Obtaining a CLIA Waiver
Tests run pursuant to a CLIA certificate of waiver must meet the following criteria: (1) be cleared by FDA for home use; (2) employ methodologies that are so simple and accurate as to render the likelihood of erroneous results negligible; or (3) pose no reasonable risk of harm to the patient if the test is performed incorrectly. 42 C.F.R. § 493.15. A provider desiring to run such tests must submit a CMS Form-116 in order to obtain a CLIA waiver. Note that Form-116 is used to request not only a CLIA certificate of waiver, but also a Certificate for Provider Performed Microscopy Procedures, Certificate of Compliance, and Certificate of Accreditation; only certain sections must be completed for a certificate of waiver, including:
- Contact information
- Lab director information (including credentials)
- Tests that will be performed
Unlike other forms from the Centers for Medicare & Medicaid Services (CMS), such as the CMS Form-855A for Medicare enrollment, Form-116 must be submitted to the designated state agency, as the state reviews, oversees, and interacts with the laboratory applicant. In order to identify the state agency processing CLIA applications, providers may access a state-by-state list here.

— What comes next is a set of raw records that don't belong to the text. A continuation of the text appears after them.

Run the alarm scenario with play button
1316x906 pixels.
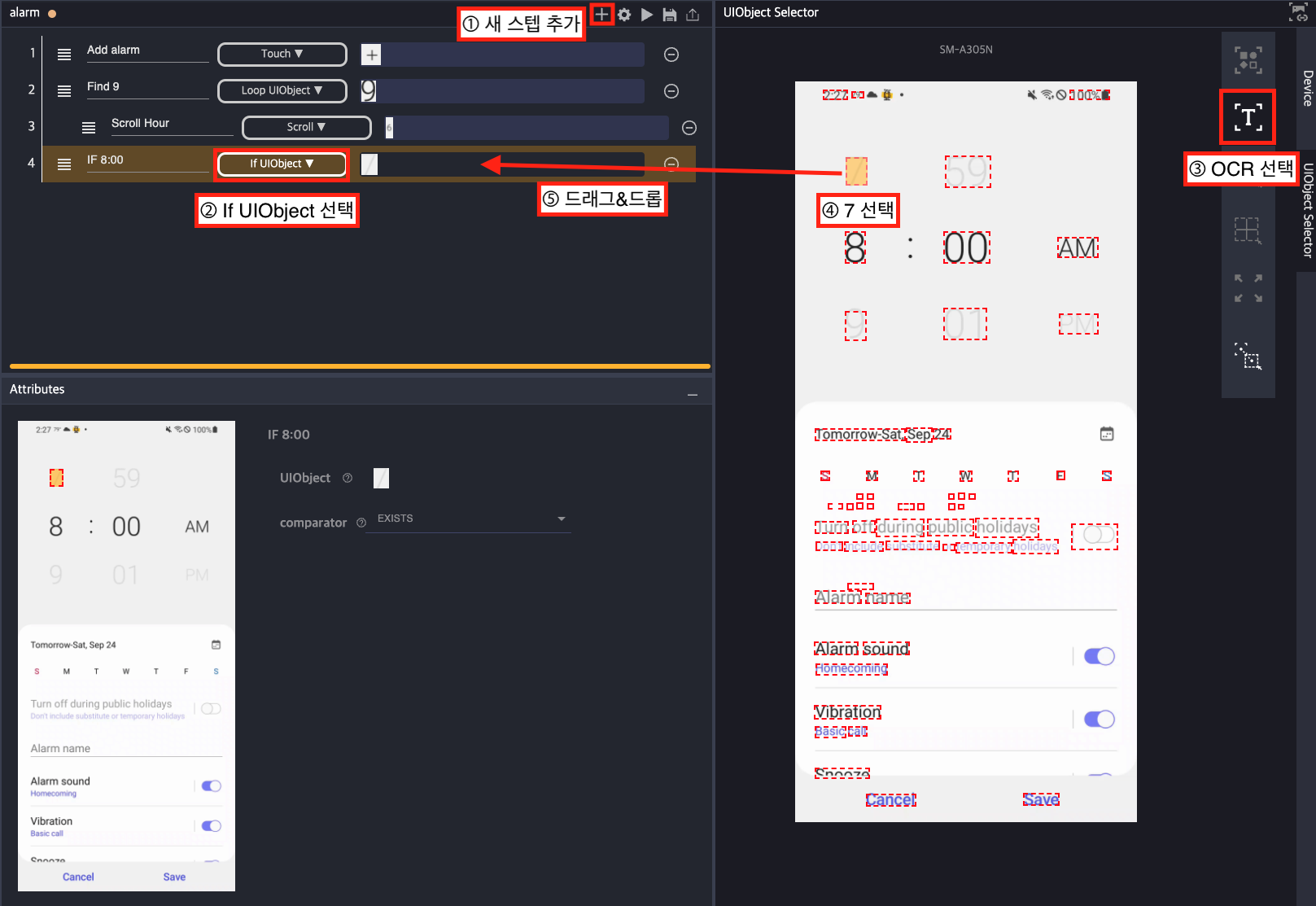coord(647,15)
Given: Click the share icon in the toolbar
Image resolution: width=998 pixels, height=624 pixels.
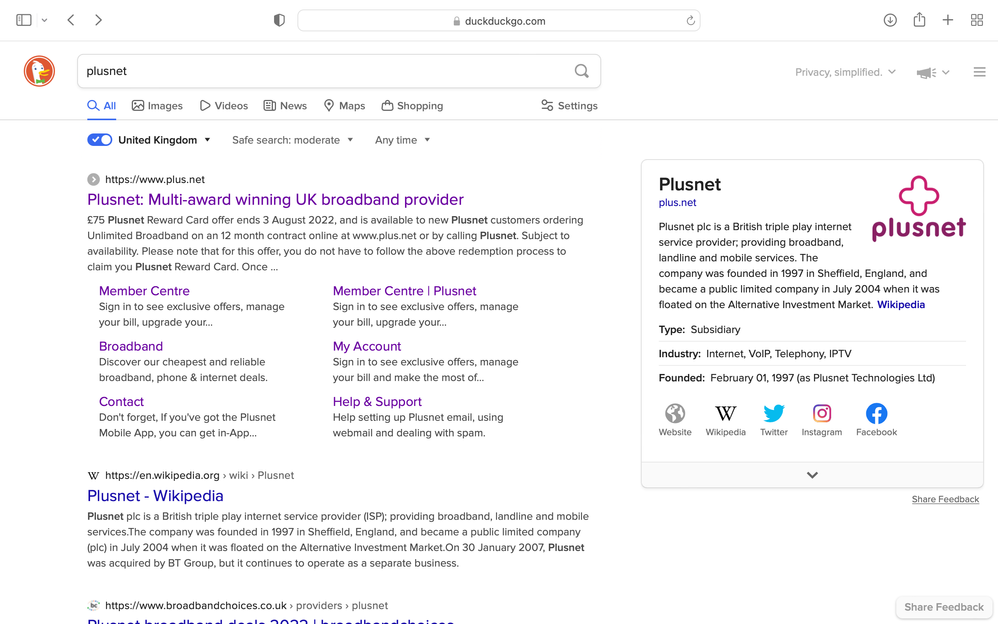Looking at the screenshot, I should pyautogui.click(x=919, y=19).
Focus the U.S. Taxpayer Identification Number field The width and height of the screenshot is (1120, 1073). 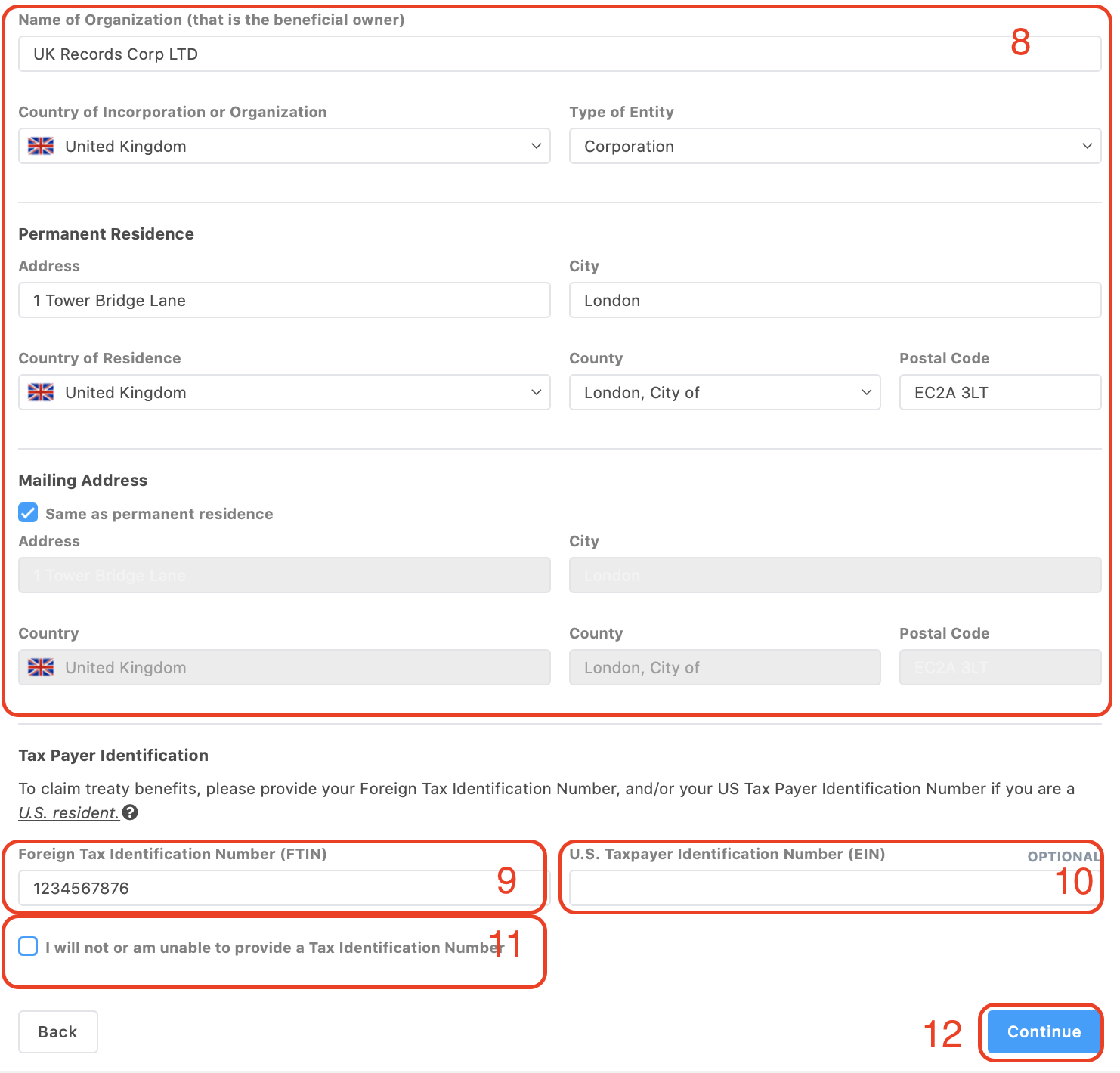pyautogui.click(x=809, y=888)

Applicants must also be aware that there may be separate state requirements. For example, California requires a state laboratory license in addition to a certificate of waiver in order to perform many waived tests. Additionally, certificate of waiver holders also need to be aware of and abide by the conditions of the certificate (e.g., record and inspection requirements) and other state laboratory requirements (e.g., waste disposal and cleanliness requirements), as applicable.

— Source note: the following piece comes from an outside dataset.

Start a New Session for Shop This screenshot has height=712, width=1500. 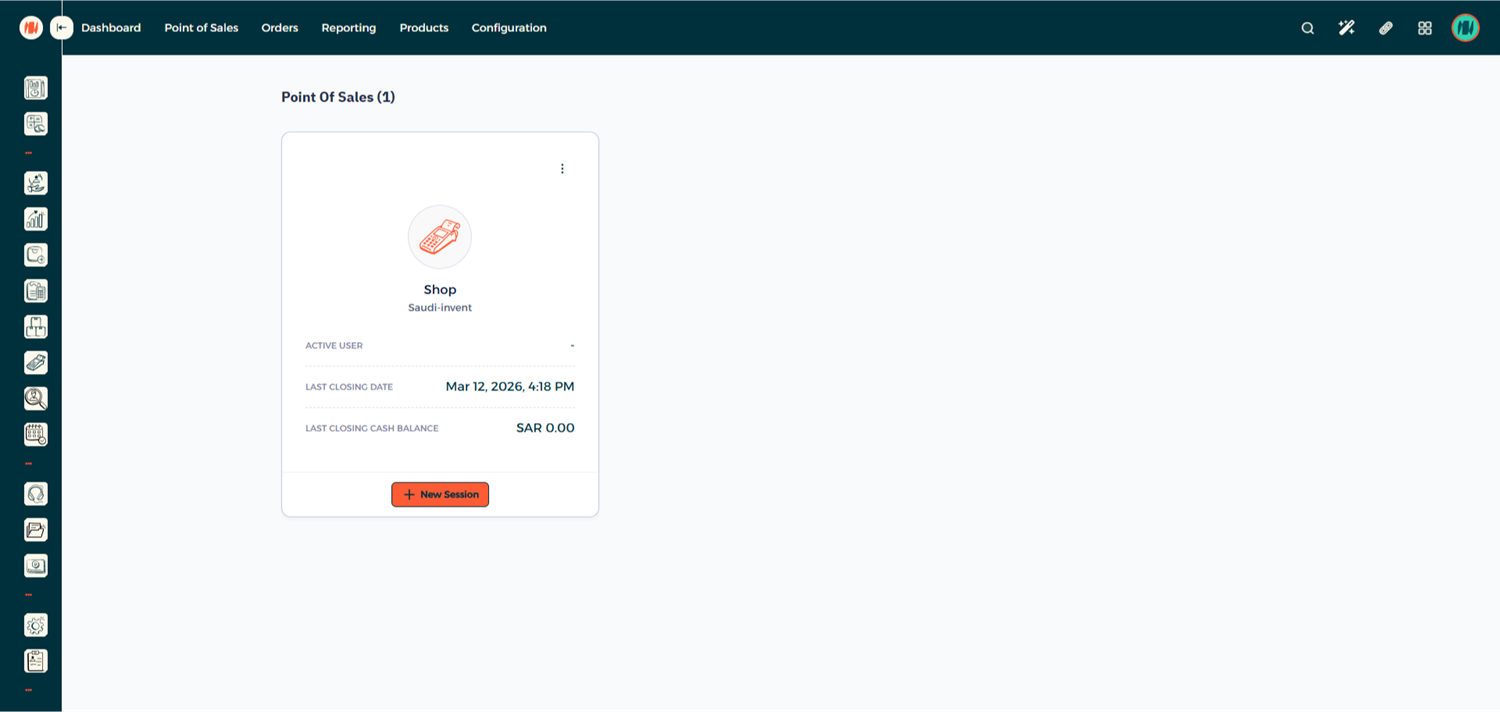[440, 494]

Processing of Form-116 During the Pandemic
CMS has expressed its understanding that certificates of waiver need to be granted quickly to qualified providers during the pandemic. In our experience assisting clients with submission of Form-116 and working with the state agencies to complete processing, CMS and the applicable state agencies have generally increased the speed with which they handle applications. Applications have generally been processed in two to four weeks during the pandemic.

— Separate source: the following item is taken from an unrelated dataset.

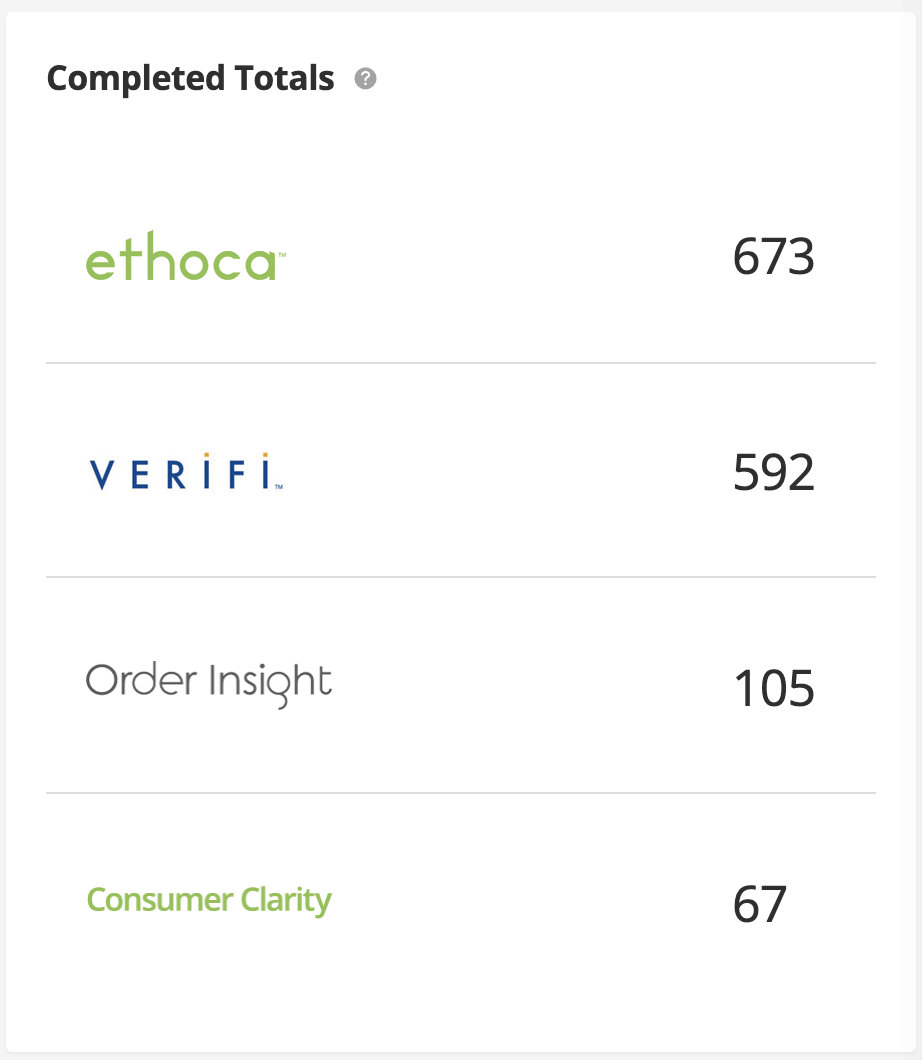Click the Verifi logo

coord(187,471)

Updating an Existing CLIA Waiver to Include COVID-19 Testing
Many providers that obtained a certificate of waiver prior to the pandemic are interested in adding COVID-19 testing to their authorized list of tests. Because the certificate of waiver authorizes a provider to perform waived testing in general, an updated Form-116 may not be required in all cases (however, note that certain changes are required by regulation to be reported, such as changes of location, ownership, name, and laboratory director). Because Form-116 requests identification of waived tests that applicant plans to perform, it is best practice to contact the appropriate state agency to confirm whether any form updates will be necessary to add COVID-19 testing.
 “CLIA” stands for the “Clinical Laboratory Improvement Amendments,” the mechanism through which agencies regulate certain laboratory testing performed on humans.